Несколько секунд эхо ее слов гулко отражалось от серых стен, и она почувствовала уверенность, что кроме нее и Паука поблизости нет живых людей. Но потом, перешагнув через мертвеца, из дверного проема внезапно вышел Прилипала. В руке он держал бутылку из толстого пятнистого стекла.
— Вода, майтера! Генерал. Э… годная для питья. Хм, чистая, насколько я мог, хм, оценить ее свойства.
— Внутри никого? — рявкнул Паук.
— Кроме… э… мертвецов. Двух, вдобавок к тому, которого, хм, можно увидеть в дверях. Застрелены из карабинов, я… а… или оба из, хм, одного карабина. Вполне возможно. Наши, э, спутники, а? Вчера, может быть раньше. Один, хм…
— Гокко.
— А, да. Э… имя, которое ты назвал. Обставленное… э… помещение? Снабженное. — Подойдя ближе, Прилипала протянул бутылку майтере Мята. — Он уронил это, как мне представляется, генерал. Так кажется, а? Когда он… хм… достиг кульминации жизни. Немного пролилось, а?
Она пила, не потрудившись ответить. Вода оказалась холодной и чистой, свежей на вкус и невыразимо приятной. Всю жизнь она учила детей, что Жгучая Сцилла, богиня воды, является первой среди Семи; однако до этого мгновения она не осознавала, насколько это истинно или насколько важно.
Глава седьмая
Коричневые механики
Шелк с любопытством огляделся; ему было трудно поверить, что это огороженное место — собрание сараев, окруженное изгородью — производит талосов. Орев, сидевший у него на плече, испуганно каркнул.
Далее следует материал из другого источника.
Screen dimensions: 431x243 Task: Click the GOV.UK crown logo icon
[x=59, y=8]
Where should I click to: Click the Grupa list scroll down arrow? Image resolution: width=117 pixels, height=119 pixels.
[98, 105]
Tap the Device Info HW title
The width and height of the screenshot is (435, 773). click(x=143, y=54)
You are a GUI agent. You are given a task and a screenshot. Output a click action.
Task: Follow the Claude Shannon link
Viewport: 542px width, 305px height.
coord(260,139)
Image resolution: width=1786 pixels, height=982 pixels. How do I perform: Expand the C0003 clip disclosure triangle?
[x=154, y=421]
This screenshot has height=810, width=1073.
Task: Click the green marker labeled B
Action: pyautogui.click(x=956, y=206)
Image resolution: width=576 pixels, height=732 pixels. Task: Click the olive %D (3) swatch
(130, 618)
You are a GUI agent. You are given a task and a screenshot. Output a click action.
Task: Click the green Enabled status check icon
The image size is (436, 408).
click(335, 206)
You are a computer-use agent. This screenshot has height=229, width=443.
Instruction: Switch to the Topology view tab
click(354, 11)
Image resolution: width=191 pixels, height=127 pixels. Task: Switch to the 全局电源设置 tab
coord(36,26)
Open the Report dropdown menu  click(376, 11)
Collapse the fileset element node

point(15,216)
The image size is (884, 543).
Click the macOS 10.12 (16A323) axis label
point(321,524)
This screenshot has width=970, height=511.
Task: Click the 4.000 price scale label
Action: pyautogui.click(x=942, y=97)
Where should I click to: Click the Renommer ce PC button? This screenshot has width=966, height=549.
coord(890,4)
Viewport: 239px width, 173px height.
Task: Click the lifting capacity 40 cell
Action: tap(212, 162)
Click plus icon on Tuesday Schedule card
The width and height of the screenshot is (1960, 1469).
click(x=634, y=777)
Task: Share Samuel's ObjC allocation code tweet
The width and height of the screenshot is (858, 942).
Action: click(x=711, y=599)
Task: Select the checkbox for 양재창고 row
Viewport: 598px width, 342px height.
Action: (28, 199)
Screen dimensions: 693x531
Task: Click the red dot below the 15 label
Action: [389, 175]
— Начинается дождь, — объявила Синель; она откинула назад малиновые кудряшки и прищурилась на небо.
— Я пытаюсь вспомнить, где появилась на свет, — осмелилась сказать майтера Мрамор. — Не думаю, что в месте похожем на это. — В то же самое время она пододвинула Мукор к укрытию — караульной будке.
«Если летуны — признак дождя, что могут предвещать приземлившиеся летуны? Последние дни витка?» Шелк решил сохранить эту мысль для самого себя.
— Я давно должен был спросить тебя об этом, майтера. Расскажи нам.
— Я уверена, что ничего не могла вспомнить. До тех пор, пока бедная майтера Роза не завещала мне свои неизношенные части. И я уверена, что рассказала тебе об этом.
Шелк кивнул.
— Это было в последний тарсдень, неделю назад. Они намного лучше моих старых, но после того, как я вставила их, мне трудно понять, какие воспоминания принадлежат Мрамор и какие мои.
— Наоборот, майтера, — поправила ее Синель.
— Ты совершенно права, дорогая. В любом случае я припоминаю большое помещение с зелеными стенами. Там были койки или, возможно, небольшие металлические столы, не выше кровати.
— Идет один из охранников, — предупредила Синель.
— Я лежала на одном, и на мне не было никакой одежды. Возможно, я не должна была говорить об этом, патера.
— Продолжай. Это не аморально и может оказаться важным.
— Я пыталась загрузиться и помню, как девушка рядом со мной села и сказала, что она голая, и, безусловно, она такой и была. И кто-то принес ей одежду.